Der Goldmann-Verlag hatte Mitte der 1980er Jahre mit der deutschen Veröffentlichung der Serie begonnen. Doch der zweite Roman wurde damals von der Bundesprüfstelle für jugendgefährdende Schriften indiziert, weshalb man wohl von einer Fortsetzung absah. Ghoul, den zweiten Roman der Serie, bezeichnete Alice Cooper einmal als einen seiner Lieblingsromane.

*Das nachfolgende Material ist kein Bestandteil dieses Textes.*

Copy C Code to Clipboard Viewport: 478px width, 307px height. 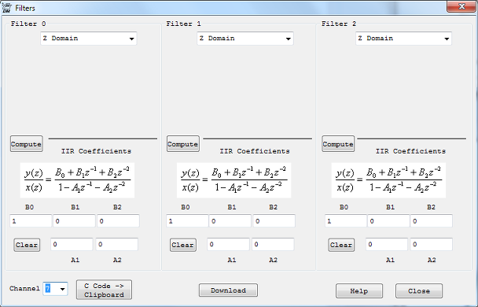(x=104, y=290)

Über Dan Simmons muß man nicht mehr viel sagen. Das Chamäleon ist in vielen Genres zu finden und hat bleibende Spuren hinterlassen. Mit seiner Joe-Kurtz-Privatdetektivtrilogie hat Simmons so eine Art Kreuzung aus Mickey Spillane und Richard Stark hingelegt. "Mein Ziel war, als ich Hardcase - den ersten Joe Kurtz - schrieb, daß kein Kapitel länger als fünf Seiten sein sollte. Und ich wollte einen Protagonisten, der so gemein ist, daß ihn nicht mal seine Mutter lieben kann. Ich schrieb den Roman in zwei Monaten." Der Bodycount ist genauso hoch wie das Tempo dieser schwarzen Thriller. Drei sind bisher erschienen, und der vierte, in dem Joe Kurtz ins Gras beißt, wird wohl nicht mehr das düstere Licht der Noir-Welt erblicken ...
Trotzdem: Mit den beiden ersten Festa-Crime-Bänden kann man den Feiertagen beruhigt entgegensehen.